The 4th dimension, time, focuses on elements of the design that change periodically. This can include sound files, videos, gifs, or other animations. 

User Behavior

The last and perhaps most important dimension of IxD focuses on how the user interacts with the product. During the design process, interaction designers may employ usability testing to gauge user behavior and help create intuitive designs. 

a person taking a mobile phone image at a concert

2023 Job Outlook for Designers

While the world of tech is certainly going through an interesting time, there is good news! The United States Bureau of Labor Statistics predicts that jobs for digital designers, such as those who work in interaction design, are expected to grow in the coming years. 

“Overall employment of web developers and digital designers is projected to grow 23% from 2021 to 2031, much faster than the average for all occupations. About 21,800 openings for web developers and digital designers are projected each year, on average, over the decade.”
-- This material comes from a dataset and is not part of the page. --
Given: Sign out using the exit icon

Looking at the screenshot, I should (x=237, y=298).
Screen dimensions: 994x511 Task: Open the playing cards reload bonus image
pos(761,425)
– The United States Bureau of Labor Statistics Occupational Outlook Handbook: Web Developers and Digital Designers

Skills Needed to Work in Interaction Design

Like many design careers, the educational requirements for interaction designers varies from company to company – with some requiring a bachelor’s degree and others requiring a high school diploma coupled with previous work experience. 

However, there are key skill sets that design professionals should hone. Those include:

  • User Research
  • User Experience Design
  • Design Strategy
  • Empathy
  • Coding
  • Wire-framing & Prototyping
  • Knowledge of basic design principles
  • Knowledge of Adobe Photoshop and the rest of the Adobe Creative Suite 
  • Critical Thinking & Information Analysis
  • Collaboration
    • and many more skills, depending on where you land in the industry. 

“It is easy to fail when designing an interactive experience. Designers fail when they do not know the audience, integrate the threads of content and context, welcome the public properly, or make clear what the experience is and what the audience’s role in it will be.”

– Edwin Schlossberg, American Designer 

Common Job Titles for Those Who Work in IxD

Those who work in IxD can take a variety of career paths. Here are some common job titles to look out for. 

  • Interaction Designer
  • UX Designer
  • UI Designer
  • Visual Designer
  • Digital Designer
  • User Researcher
  • Product Researcher

Online Resources to Sharpen IxD Technical Skills

Interaction Design Foundation

Interaction Design Foundation offers a variety of self-paced certificate courses in user experience, journey mapping, and more! 

Interaction Design Specialization – UC San Diego

On Coursera’s platform for MOOCs, the University of California San Diego offers an IxD specialization that helps students hone skills in storyboarding, Heuristic evaluation, paper prototyping, R programming, A/B testing, and user experience design.